— Work item —
Using the string "computer" as the key, pull each matching line out of the records below.
---------------
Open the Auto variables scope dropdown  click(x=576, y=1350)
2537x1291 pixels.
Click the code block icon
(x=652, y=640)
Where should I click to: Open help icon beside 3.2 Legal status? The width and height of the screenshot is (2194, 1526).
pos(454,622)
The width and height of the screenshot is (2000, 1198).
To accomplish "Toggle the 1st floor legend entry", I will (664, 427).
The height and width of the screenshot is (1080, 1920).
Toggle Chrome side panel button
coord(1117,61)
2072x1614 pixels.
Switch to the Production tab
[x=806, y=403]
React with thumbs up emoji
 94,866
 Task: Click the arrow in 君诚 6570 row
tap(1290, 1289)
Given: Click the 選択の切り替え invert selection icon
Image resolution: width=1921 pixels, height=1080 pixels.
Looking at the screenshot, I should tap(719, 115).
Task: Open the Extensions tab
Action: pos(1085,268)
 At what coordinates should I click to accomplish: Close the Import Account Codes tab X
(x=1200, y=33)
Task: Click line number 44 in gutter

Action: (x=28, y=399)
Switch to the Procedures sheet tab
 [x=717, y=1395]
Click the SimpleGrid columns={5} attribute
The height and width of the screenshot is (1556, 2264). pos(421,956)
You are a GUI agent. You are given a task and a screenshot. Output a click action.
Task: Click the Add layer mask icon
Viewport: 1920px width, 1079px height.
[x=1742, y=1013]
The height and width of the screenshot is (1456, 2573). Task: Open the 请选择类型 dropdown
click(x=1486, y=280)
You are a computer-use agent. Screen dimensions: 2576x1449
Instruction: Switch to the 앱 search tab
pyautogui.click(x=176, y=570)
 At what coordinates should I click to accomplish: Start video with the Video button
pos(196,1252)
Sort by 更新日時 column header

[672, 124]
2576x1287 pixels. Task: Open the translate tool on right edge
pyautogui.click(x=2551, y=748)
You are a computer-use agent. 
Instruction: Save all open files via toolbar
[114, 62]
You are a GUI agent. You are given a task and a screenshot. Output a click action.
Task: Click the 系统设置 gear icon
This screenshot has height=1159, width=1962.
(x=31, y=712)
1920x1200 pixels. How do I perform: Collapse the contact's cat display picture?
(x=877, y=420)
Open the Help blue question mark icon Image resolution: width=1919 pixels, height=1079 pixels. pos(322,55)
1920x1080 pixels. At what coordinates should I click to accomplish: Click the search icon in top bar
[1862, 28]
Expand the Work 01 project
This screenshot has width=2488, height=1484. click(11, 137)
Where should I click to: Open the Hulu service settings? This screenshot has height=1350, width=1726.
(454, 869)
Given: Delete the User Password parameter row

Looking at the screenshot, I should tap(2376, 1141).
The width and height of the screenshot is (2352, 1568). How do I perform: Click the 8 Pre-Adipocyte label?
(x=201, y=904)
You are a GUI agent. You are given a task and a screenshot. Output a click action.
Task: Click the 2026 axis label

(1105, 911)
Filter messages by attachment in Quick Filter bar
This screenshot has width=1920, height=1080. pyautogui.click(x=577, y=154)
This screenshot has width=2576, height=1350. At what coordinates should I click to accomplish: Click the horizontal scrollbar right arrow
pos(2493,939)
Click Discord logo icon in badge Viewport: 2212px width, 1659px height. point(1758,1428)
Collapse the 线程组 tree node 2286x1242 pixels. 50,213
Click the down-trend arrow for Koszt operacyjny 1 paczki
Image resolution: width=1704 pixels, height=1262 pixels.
---------------
— Exercise answer —
You are a computer-use agent. Screen dimensions: 2576x1449
You are a computer-use agent. 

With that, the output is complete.